[tor-dev] GSoC 2013 / Tor project ideas - Searchable Tor descriptor archive - (pre-)proposal

Tue Apr 30 06:44:40 UTC 2013

On 4/30/13 2:17 AM, Kostas Jakeliunas wrote:
> Hello Karsten and everyone else :)

Hello Kostas,

> (TL;DR: would like to work on the searchable Tor descriptor archive project
> idea; considering drafting up a GSoC application)

Glad to see you're interested in the searchable descriptor archive
project, and thanks for writing this application draft.  Please see my
comments below.

> I'm a student & backend+frontend programmer from Lithuania who'd be very
> much interested in contributing to the Tor project via Google Summer of
> Code (well, ideally at least; the plan would be to volunteer some time to
> Tor in any case, but it's yet to happen, and GSoC is simply too awesome an
> opportunity not to try) -
> 
> The 'searchable Tor descriptor/metrics archive' project idea [1] would, I
> think, best fit in with my previous experience and general interests in
> terms of contributing to the Tor project. The searchable archive project
> idea in itself has a rather clear list of goals / generic constraints, and
> since I haven't contributed any code to the Tor project before, working
> with an existing general project idea (building a more concrete design
> proposal on top of it) probably makes most sense.
> 
> This particular project, I think, would match my previous Python backend
> programming experience: building backends to work with large datasets /
> databases -- crafting efficient ORMs and responsive APIs to interact with
> them. [2]
> 
> Applying the knowledge/skills learned to something which is ideologically
> close at heart and the purpose of which is very obvious to me sounds
> thrilling! (This year, as far as Python frameworks are concerned, I've been
> mostly exposed and have been working with Flask - have some (limited)
> experience with Django before that. As far as a proof-of-concept for the
> searchable archive is concerned, I'm considering trying some things out
> with Flask, since it allows me to do some quick prototyping.)

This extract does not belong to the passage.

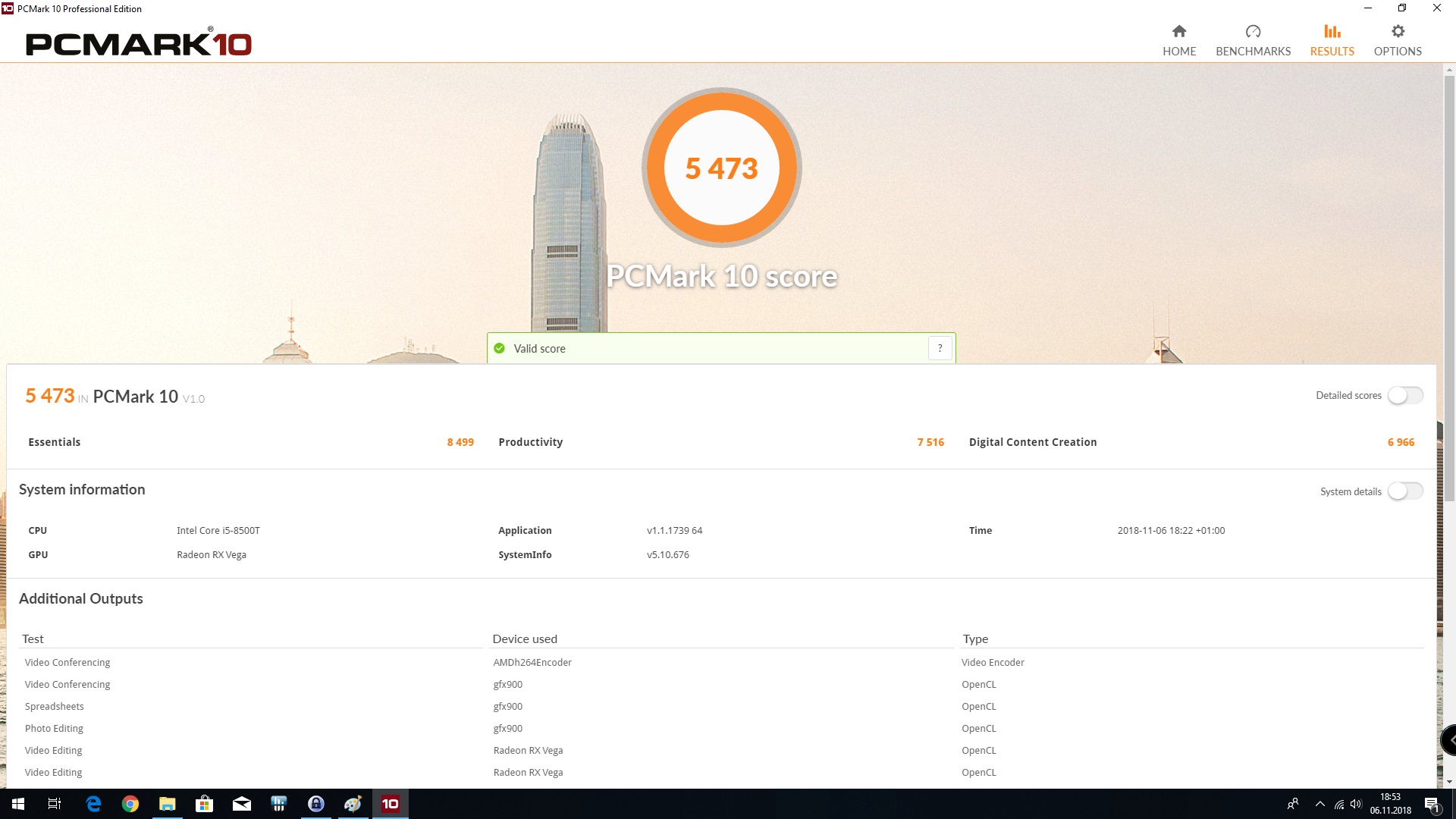Enable the Detailed scores toggle

point(1404,395)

Flask sounds like a fine choice, especially if you think it's a good fit
and if you already have experience with it.  No need to use Django only
because it's mentioned in the project idea.

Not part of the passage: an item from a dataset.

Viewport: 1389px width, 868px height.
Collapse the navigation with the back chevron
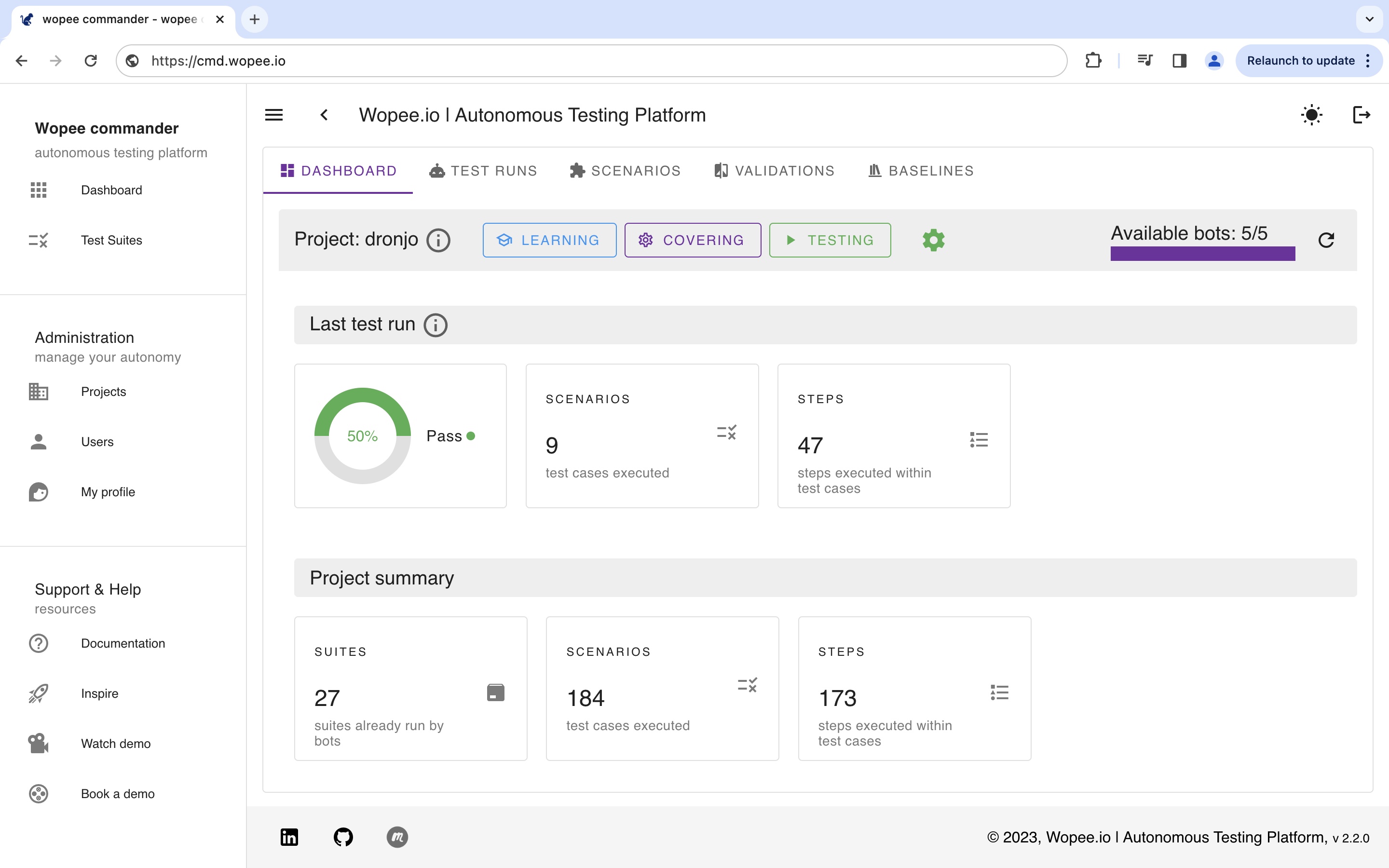[x=324, y=115]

> I'd like to try and work out an implementation/design draft for what I
> could / would like to do (this is a preliminary email - I know I'm a bit
> late!) Ideally it (and a simple proof of concept search form ->
> browseable/clickable results / relay descriptor navigation page) would
> serve as the base for my GSoC application, but I have to be realistic about
> me being rather late to apply and not having participated in neither Tor
> nor GSoC before. I'd like to work out an application draft if possible,
> though. (Were I to get accepted, I would be able not to do any part-time
> work this summer, or would only need to take passive care of a couple of
> already running backends.)

Having some kind of proof of concept would be great!  It's fine if this
prototype focuses only on the data processing or querying part and
doesn't have a fancy user interface yet.  Ideally, you should try to
identify a few places in your overall application that are most likely
to fail, and write some code to identify problems there as early as
possible.

For example, if your database importer takes two hours to import an hour
worth of new descriptors, that would be a problem.  In this case, try to
write a simple importer and see how you could speed up the import
operation.  For example, for importing into PostgreSQL using Java, I
tried different variants like turning off auto-commit in JDBC or writing
a COPY command to a file and importing it using psql -f.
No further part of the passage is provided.